→ **PROBLEM DESCRIPTION**:
Output the lines of the entries below exactly as they appear, beginning with the line that contains "Task: Click the Instance" and continuing through the line that contains "[x=1557, y=333]".
## START SUPPLIED RECORDS
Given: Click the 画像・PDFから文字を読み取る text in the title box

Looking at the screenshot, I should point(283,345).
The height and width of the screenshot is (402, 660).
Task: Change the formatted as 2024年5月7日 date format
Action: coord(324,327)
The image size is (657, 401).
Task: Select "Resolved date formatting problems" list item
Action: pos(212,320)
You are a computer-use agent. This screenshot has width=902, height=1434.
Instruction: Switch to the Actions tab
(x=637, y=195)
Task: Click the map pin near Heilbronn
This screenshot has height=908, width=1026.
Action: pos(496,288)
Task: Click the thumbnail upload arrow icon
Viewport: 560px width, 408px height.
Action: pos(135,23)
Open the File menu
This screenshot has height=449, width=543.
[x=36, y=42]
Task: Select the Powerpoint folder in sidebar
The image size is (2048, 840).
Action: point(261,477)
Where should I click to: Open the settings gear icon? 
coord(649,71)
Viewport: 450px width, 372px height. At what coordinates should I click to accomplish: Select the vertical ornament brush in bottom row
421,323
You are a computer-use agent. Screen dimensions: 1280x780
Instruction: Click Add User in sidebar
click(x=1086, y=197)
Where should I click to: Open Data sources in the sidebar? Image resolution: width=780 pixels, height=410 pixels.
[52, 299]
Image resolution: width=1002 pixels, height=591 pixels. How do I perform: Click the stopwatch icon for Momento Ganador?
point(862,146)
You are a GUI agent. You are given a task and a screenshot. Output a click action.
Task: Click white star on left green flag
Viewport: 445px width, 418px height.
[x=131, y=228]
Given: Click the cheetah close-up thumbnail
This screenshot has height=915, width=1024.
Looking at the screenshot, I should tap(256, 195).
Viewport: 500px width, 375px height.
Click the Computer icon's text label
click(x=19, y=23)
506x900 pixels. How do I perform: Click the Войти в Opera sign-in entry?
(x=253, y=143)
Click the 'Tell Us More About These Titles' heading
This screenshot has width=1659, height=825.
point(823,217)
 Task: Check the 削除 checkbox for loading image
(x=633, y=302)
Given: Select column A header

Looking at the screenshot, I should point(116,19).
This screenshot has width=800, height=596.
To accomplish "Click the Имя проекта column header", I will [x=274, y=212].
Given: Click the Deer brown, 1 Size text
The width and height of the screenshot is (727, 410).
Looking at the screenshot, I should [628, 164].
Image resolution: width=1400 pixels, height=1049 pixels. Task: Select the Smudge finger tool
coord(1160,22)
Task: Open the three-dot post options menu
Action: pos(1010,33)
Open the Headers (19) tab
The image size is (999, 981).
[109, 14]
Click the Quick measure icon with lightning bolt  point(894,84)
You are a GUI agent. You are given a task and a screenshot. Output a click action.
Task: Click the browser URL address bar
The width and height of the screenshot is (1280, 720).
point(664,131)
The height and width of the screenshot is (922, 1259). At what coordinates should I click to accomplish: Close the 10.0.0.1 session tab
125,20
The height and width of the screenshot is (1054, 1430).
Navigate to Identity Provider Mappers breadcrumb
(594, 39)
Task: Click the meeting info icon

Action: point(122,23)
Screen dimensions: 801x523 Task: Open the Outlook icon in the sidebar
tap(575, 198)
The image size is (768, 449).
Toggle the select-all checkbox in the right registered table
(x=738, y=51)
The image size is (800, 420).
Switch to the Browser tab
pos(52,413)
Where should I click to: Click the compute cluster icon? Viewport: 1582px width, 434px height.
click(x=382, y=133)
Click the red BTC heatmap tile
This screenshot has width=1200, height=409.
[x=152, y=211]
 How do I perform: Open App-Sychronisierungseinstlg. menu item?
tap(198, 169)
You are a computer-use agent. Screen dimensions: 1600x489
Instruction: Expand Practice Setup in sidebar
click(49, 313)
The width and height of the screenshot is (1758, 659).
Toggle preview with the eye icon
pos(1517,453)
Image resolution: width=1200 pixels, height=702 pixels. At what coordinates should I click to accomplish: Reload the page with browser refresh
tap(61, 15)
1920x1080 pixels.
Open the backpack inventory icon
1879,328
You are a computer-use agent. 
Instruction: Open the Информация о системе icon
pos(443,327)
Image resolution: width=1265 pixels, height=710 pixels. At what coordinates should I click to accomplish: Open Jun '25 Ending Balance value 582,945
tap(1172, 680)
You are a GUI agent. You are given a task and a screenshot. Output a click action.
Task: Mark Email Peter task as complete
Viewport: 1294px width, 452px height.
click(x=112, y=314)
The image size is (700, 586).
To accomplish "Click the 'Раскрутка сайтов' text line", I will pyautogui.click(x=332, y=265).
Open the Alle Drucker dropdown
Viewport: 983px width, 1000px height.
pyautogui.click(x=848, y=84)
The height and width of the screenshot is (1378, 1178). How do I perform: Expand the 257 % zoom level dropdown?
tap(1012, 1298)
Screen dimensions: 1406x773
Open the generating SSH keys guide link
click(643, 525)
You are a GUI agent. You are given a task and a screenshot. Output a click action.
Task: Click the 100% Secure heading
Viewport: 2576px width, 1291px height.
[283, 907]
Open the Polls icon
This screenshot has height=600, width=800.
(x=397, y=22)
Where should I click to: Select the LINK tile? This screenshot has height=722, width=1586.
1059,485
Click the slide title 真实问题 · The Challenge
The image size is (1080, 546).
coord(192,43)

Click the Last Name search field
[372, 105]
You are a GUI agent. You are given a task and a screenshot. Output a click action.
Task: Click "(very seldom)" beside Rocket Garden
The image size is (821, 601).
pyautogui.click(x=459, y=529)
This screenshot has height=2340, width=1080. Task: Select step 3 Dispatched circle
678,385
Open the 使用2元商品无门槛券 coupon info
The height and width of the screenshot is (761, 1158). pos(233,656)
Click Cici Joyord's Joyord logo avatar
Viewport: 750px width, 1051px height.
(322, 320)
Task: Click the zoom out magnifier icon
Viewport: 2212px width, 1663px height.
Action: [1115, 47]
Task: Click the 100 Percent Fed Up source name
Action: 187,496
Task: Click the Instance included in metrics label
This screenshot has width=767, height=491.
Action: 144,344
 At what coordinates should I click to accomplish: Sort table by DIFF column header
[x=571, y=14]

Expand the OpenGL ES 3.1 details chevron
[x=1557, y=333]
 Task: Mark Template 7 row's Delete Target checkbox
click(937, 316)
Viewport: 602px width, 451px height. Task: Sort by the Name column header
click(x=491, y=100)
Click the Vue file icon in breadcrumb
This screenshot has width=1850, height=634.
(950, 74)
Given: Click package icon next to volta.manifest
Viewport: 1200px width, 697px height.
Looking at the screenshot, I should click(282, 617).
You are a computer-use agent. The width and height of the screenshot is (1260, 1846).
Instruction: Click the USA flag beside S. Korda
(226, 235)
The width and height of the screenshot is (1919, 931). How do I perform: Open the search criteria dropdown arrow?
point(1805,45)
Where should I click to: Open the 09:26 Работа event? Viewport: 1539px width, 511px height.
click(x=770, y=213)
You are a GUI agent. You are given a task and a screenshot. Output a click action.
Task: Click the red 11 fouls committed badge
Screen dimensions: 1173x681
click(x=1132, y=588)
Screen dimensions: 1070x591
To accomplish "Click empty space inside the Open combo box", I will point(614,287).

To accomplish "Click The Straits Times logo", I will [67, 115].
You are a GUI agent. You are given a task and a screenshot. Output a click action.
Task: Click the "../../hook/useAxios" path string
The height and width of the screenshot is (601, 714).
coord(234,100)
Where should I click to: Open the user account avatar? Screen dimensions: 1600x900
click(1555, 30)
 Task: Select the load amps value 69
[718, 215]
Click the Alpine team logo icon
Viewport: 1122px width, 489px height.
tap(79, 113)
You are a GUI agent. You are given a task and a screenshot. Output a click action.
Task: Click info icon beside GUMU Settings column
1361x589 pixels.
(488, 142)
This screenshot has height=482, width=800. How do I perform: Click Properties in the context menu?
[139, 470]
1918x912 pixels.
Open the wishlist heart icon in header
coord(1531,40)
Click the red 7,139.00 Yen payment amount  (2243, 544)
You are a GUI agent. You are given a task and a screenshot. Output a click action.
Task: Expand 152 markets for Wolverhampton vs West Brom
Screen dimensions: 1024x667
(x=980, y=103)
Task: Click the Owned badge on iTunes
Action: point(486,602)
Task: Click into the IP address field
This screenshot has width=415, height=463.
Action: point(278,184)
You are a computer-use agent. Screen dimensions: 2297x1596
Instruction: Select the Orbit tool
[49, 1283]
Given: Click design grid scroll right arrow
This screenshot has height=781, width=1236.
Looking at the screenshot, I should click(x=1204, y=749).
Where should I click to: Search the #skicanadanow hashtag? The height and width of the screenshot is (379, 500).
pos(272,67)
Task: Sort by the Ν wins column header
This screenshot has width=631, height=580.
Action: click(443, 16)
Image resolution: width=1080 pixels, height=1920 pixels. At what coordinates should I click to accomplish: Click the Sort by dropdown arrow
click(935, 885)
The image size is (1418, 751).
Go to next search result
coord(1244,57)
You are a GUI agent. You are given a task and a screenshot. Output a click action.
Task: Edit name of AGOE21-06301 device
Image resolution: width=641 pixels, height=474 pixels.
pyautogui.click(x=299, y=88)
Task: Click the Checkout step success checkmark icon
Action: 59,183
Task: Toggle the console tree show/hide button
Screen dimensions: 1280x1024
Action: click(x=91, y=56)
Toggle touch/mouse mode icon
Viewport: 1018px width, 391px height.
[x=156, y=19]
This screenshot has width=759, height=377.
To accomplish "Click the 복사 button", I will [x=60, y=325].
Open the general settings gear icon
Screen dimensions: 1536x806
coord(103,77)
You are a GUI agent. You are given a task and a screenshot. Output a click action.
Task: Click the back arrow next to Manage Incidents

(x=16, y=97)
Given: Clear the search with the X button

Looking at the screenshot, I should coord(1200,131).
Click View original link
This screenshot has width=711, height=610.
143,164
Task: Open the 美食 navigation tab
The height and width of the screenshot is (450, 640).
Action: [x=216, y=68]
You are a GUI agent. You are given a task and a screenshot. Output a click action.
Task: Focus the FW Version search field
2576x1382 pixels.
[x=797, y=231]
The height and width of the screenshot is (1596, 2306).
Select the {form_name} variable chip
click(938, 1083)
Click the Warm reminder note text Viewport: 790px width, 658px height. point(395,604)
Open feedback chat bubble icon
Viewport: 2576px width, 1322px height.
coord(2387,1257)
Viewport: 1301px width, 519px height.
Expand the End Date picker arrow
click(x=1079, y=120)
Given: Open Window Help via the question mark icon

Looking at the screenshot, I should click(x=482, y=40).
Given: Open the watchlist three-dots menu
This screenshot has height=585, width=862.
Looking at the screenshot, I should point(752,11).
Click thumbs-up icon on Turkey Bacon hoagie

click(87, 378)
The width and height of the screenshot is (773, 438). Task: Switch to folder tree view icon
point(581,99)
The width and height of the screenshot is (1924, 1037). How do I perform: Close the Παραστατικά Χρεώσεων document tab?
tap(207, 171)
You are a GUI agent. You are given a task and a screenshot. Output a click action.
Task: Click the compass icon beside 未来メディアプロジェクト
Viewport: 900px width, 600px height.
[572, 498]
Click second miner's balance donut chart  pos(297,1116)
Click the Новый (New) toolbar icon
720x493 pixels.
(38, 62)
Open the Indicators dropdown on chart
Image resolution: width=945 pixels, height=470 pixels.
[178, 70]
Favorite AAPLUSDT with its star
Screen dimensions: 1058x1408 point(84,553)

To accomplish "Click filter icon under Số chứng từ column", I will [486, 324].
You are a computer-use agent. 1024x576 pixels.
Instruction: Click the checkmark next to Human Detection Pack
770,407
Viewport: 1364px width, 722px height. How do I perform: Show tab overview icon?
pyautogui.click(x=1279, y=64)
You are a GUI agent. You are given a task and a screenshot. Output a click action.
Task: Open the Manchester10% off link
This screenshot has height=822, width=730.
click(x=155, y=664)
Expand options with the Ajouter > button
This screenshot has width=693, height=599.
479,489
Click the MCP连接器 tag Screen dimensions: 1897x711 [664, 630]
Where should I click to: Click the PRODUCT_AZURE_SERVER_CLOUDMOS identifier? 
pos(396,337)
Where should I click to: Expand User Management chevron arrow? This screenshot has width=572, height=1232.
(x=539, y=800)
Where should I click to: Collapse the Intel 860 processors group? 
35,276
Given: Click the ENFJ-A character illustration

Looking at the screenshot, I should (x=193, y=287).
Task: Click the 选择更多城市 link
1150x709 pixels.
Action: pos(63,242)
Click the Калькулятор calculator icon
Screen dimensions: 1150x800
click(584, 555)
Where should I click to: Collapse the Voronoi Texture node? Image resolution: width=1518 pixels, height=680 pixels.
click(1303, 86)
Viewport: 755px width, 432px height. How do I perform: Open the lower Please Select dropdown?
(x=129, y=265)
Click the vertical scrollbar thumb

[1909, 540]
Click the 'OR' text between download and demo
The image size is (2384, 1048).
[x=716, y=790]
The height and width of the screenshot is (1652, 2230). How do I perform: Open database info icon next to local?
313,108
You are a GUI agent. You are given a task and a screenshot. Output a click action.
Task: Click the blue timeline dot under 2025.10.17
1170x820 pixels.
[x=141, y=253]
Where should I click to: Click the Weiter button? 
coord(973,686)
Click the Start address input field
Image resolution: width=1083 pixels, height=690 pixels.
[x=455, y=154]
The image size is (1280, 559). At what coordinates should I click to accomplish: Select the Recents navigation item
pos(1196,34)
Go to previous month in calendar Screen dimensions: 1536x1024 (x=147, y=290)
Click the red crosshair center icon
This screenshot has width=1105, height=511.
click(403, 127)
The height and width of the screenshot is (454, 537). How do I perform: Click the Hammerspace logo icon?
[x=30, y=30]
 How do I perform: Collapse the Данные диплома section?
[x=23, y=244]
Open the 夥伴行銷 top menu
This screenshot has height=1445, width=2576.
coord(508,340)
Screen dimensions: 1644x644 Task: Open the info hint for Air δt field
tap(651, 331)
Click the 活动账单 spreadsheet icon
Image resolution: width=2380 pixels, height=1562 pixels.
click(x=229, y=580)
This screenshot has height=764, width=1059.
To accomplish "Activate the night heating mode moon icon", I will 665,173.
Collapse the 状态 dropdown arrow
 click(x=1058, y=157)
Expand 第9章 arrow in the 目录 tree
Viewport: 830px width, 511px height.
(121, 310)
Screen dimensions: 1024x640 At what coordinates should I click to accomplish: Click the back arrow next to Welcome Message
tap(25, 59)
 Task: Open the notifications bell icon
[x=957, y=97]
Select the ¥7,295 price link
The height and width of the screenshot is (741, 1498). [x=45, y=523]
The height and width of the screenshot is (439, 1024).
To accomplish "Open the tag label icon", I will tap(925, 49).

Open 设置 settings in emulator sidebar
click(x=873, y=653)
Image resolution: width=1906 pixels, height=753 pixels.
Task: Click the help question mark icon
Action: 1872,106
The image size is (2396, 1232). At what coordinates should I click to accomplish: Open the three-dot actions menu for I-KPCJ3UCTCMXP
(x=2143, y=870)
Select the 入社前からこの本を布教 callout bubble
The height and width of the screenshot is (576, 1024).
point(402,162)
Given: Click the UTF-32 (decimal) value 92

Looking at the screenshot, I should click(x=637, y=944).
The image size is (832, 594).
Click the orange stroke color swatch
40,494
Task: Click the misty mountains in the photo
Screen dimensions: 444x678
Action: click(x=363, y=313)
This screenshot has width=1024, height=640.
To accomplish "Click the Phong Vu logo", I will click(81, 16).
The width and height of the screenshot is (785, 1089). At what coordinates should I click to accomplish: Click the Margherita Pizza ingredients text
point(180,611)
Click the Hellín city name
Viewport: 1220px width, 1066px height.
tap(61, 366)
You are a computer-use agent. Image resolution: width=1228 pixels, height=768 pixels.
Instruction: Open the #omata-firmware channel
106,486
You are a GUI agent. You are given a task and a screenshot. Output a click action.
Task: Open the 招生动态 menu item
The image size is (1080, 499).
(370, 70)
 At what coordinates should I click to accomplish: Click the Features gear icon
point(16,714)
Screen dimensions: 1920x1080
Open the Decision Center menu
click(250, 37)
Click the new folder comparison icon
## END SUPPLIED RECORDS
→ **WRITTEN ANSWER**:
Task: Click the Instance included in metrics label
This screenshot has width=767, height=491.
Action: 144,344
 At what coordinates should I click to accomplish: Sort table by DIFF column header
[x=571, y=14]

Expand the OpenGL ES 3.1 details chevron
[x=1557, y=333]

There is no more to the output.